DIRECTION ▸ Reproduce word for word the lines from the first one down to the line containing "Action: (x=2228, y=621)", including both.

>> begin SUPPLIED ENTRIES

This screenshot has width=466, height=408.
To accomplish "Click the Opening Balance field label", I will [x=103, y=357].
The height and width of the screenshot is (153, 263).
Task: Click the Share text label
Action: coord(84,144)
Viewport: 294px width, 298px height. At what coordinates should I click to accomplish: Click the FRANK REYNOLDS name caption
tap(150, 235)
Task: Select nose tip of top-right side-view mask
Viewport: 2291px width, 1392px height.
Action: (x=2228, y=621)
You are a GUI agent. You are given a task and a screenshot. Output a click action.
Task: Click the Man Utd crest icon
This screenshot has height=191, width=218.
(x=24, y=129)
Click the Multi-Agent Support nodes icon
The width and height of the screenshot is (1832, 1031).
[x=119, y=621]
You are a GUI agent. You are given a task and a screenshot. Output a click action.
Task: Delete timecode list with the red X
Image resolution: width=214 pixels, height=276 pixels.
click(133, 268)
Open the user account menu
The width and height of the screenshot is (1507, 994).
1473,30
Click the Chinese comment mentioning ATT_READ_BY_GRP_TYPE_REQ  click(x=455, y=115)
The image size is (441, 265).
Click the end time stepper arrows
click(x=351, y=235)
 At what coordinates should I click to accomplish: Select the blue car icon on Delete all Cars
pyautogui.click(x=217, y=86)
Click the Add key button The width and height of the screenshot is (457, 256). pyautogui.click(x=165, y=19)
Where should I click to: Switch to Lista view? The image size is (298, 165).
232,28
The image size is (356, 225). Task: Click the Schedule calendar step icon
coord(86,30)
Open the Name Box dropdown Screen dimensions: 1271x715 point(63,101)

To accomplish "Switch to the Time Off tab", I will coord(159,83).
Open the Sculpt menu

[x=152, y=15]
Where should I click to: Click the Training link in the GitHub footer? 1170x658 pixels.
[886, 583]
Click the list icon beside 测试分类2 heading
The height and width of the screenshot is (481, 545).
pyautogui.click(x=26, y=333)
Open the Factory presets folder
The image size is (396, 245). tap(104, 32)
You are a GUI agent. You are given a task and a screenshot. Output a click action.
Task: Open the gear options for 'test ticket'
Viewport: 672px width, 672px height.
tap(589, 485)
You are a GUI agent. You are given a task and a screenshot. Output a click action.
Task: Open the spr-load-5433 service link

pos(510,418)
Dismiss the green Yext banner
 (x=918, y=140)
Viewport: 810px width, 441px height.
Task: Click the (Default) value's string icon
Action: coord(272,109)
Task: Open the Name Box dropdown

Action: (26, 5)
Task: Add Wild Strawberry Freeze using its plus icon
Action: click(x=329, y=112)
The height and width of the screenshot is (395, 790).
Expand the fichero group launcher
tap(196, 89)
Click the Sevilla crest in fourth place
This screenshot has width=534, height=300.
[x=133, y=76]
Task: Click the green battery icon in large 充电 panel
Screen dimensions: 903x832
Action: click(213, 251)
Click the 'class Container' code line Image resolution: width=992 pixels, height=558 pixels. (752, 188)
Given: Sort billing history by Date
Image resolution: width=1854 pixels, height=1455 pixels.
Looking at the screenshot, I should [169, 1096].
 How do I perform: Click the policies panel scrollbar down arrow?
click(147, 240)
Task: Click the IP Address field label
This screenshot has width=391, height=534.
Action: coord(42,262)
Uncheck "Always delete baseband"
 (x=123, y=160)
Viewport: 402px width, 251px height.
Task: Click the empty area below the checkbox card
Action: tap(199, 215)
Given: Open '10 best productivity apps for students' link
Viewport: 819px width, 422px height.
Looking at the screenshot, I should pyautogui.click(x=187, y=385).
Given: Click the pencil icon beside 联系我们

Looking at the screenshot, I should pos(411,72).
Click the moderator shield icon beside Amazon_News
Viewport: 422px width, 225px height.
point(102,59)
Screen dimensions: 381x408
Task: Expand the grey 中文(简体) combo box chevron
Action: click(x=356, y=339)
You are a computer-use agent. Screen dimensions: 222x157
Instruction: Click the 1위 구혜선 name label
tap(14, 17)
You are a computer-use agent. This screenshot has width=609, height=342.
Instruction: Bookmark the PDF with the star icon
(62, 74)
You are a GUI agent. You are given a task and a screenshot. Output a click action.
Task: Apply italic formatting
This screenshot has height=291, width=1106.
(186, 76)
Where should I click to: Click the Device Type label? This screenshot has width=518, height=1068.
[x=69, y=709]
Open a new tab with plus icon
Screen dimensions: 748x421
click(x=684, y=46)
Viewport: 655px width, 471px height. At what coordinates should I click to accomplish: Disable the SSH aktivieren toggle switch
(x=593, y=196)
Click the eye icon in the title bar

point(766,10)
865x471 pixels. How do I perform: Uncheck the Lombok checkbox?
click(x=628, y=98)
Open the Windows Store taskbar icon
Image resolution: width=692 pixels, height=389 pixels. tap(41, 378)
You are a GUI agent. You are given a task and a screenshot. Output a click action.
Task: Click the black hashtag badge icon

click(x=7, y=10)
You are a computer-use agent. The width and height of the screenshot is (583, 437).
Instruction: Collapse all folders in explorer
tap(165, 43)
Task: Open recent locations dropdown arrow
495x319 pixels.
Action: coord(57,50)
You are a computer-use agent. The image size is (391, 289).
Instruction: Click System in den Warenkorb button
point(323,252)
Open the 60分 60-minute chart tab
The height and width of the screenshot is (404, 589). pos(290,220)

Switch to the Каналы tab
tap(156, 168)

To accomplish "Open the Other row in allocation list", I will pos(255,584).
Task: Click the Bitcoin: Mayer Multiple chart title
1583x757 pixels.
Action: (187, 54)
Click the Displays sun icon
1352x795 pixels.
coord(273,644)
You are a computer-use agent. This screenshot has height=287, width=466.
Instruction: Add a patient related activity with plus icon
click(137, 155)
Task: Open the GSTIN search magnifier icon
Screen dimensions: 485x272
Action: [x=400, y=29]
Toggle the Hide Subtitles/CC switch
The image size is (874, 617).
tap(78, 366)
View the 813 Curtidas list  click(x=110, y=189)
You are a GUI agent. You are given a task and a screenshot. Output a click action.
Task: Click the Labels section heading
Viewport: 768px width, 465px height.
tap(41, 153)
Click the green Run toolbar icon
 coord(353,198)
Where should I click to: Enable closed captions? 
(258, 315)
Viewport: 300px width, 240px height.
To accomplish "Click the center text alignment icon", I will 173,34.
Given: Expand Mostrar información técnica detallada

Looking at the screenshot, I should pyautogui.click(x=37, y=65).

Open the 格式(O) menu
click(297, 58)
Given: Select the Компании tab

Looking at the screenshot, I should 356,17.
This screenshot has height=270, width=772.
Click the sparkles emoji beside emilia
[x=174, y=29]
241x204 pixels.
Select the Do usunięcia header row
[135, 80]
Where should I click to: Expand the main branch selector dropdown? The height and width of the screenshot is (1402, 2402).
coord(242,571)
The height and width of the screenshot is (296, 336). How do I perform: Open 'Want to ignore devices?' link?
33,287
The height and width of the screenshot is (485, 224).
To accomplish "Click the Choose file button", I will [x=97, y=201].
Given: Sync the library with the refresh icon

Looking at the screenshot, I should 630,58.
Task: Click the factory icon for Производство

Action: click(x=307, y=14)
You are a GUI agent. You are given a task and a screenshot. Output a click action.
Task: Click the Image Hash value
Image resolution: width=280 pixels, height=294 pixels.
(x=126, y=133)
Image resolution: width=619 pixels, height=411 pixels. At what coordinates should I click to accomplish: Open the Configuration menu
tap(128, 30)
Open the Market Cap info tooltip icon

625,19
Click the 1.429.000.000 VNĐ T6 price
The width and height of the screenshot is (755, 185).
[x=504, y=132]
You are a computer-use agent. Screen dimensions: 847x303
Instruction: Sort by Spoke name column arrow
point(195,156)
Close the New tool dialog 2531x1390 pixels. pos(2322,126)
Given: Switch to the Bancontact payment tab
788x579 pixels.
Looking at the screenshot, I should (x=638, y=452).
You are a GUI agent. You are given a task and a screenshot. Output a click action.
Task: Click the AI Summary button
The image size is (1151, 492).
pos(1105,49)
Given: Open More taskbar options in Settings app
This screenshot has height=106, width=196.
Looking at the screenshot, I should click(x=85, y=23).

>> end SUPPLIED ENTRIES

FULL OUTPUT ▸
This screenshot has width=466, height=408.
To accomplish "Click the Opening Balance field label", I will [x=103, y=357].
The height and width of the screenshot is (153, 263).
Task: Click the Share text label
Action: coord(84,144)
Viewport: 294px width, 298px height. At what coordinates should I click to accomplish: Click the FRANK REYNOLDS name caption
tap(150, 235)
Task: Select nose tip of top-right side-view mask
Viewport: 2291px width, 1392px height.
Action: (x=2228, y=621)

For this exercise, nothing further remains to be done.